The task
Transcribe the whole vault accounting text word for word, with nothing left out or changed.

Given text
Vault Accounting

Internal tracking system for token balances within a protocol's central contract, separate from actual token transfers.

Vault accounting refers to internal balance tracking within a protocol's main contract (vault), where the protocol maintains its own ledger of user balances separate from actual ERC-20 token balances. This pattern enables gas-efficient operations and complex multi-step transactions but introduces unique security considerations.

How Vault Accounting Works

1Traditional:
2User → ERC-20 transfer → Protocol → ERC-20 transfer → User
3(2 external calls per operation)
4
5Vault Accounting:
6User deposits once → Internal balance updates → User withdraws once
7(Only 2 external calls total for many operations)

Key Components

Internal Balances: The vault maintains mapping(address => mapping(IERC20 => uint256)) tracking what each user "owns" within the vault.

Delta Tracking: During multi-step operations, the vault tracks balance changes (deltas) and settles only at the end.

Settlement: Final step where internal accounting reconciles with actual token transfers.

Security Implications

Benefits

  • Reduced gas costs
  • Atomic multi-operation transactions
  • Flash loan/swap capabilities

Risks

  • Accounting errors can drain funds
  • Reentrancy through callbacks during settlement
  • Oracle manipulation between accounting and settlement
  • Rounding errors compounding across internal operations

Balancer V2 Example

Balancer's Vault uses internal balances extensively:

1// User deposits tokens, vault updates internal balance
2function deposit(IERC20 token, uint256 amount) external {
3 token.transferFrom(msg.sender, address(this), amount);
4 _increaseInternalBalance(msg.sender, token, amount);
5}
6
7// Swaps update internal balances without transfers
8function swap(...) external {
9 _decreaseInternalBalance(sender, tokenIn, amountIn);
10 _increaseInternalBalance(sender, tokenOut, amountOut);
11}

Common Vulnerabilities

Balance inconsistency: When internal accounting doesn't match actual token balances (as seen in Balancer's $128M vulnerability).

Reentrancy: Callbacks during partial settlement can exploit intermediate states.

Precision loss: Rounding in internal calculations can be extracted over many operations.

Vault accounting is powerful for gas optimization but demands rigorous invariant testing to ensure internal and external balances remain synchronized.

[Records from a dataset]
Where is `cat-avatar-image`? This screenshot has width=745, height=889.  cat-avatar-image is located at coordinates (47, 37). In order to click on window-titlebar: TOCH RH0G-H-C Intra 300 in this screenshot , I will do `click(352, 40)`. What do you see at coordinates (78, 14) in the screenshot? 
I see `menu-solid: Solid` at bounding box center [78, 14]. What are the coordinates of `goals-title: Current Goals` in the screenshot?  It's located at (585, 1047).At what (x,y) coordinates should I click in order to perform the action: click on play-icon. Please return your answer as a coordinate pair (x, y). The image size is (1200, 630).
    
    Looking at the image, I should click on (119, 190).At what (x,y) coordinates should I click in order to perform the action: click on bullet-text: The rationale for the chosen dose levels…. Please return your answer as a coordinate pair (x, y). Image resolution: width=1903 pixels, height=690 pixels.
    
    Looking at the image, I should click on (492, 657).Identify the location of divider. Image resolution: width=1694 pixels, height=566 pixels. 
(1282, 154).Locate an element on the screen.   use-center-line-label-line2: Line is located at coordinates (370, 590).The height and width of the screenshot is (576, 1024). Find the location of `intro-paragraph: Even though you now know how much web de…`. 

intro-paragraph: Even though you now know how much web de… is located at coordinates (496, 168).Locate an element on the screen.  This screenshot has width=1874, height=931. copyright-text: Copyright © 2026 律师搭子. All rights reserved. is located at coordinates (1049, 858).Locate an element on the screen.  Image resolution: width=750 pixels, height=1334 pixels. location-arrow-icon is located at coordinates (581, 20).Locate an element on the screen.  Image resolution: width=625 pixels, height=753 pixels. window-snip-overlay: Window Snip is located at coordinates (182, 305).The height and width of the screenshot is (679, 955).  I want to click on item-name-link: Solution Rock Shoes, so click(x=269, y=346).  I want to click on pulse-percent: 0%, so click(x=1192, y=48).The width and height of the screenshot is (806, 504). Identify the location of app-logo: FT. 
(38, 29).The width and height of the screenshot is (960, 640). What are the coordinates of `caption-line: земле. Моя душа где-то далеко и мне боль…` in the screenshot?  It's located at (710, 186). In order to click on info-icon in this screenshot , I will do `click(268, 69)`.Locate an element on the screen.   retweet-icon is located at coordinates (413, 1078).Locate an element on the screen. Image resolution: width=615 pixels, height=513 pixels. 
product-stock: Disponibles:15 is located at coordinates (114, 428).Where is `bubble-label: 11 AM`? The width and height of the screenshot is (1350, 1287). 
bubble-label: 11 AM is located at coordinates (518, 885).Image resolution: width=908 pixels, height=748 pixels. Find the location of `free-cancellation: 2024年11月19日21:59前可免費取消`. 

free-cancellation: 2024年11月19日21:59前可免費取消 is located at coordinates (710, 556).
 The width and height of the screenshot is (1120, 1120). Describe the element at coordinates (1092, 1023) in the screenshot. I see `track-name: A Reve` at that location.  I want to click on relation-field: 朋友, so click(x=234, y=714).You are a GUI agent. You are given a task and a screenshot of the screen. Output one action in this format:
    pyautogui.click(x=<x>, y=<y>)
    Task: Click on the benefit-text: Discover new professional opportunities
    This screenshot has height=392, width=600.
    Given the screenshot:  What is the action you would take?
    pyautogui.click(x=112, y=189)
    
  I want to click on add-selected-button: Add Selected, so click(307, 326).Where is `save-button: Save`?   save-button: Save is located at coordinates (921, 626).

Task solution
Vault Accounting

Internal tracking system for token balances within a protocol's central contract, separate from actual token transfers.

Vault accounting refers to internal balance tracking within a protocol's main contract (vault), where the protocol maintains its own ledger of user balances separate from actual ERC-20 token balances. This pattern enables gas-efficient operations and complex multi-step transactions but introduces unique security considerations.

How Vault Accounting Works

1Traditional:
2User → ERC-20 transfer → Protocol → ERC-20 transfer → User
3(2 external calls per operation)
4
5Vault Accounting:
6User deposits once → Internal balance updates → User withdraws once
7(Only 2 external calls total for many operations)

Key Components

Internal Balances: The vault maintains mapping(address => mapping(IERC20 => uint256)) tracking what each user "owns" within the vault.

Delta Tracking: During multi-step operations, the vault tracks balance changes (deltas) and settles only at the end.

Settlement: Final step where internal accounting reconciles with actual token transfers.

Security Implications

Benefits

  • Reduced gas costs
  • Atomic multi-operation transactions
  • Flash loan/swap capabilities

Risks

  • Accounting errors can drain funds
  • Reentrancy through callbacks during settlement
  • Oracle manipulation between accounting and settlement
  • Rounding errors compounding across internal operations

Balancer V2 Example

Balancer's Vault uses internal balances extensively:

1// User deposits tokens, vault updates internal balance
2function deposit(IERC20 token, uint256 amount) external {
3 token.transferFrom(msg.sender, address(this), amount);
4 _increaseInternalBalance(msg.sender, token, amount);
5}
6
7// Swaps update internal balances without transfers
8function swap(...) external {
9 _decreaseInternalBalance(sender, tokenIn, amountIn);
10 _increaseInternalBalance(sender, tokenOut, amountOut);
11}

Common Vulnerabilities

Balance inconsistency: When internal accounting doesn't match actual token balances (as seen in Balancer's $128M vulnerability).

Reentrancy: Callbacks during partial settlement can exploit intermediate states.

Precision loss: Rounding in internal calculations can be extracted over many operations.

Vault accounting is powerful for gas optimization but demands rigorous invariant testing to ensure internal and external balances remain synchronized.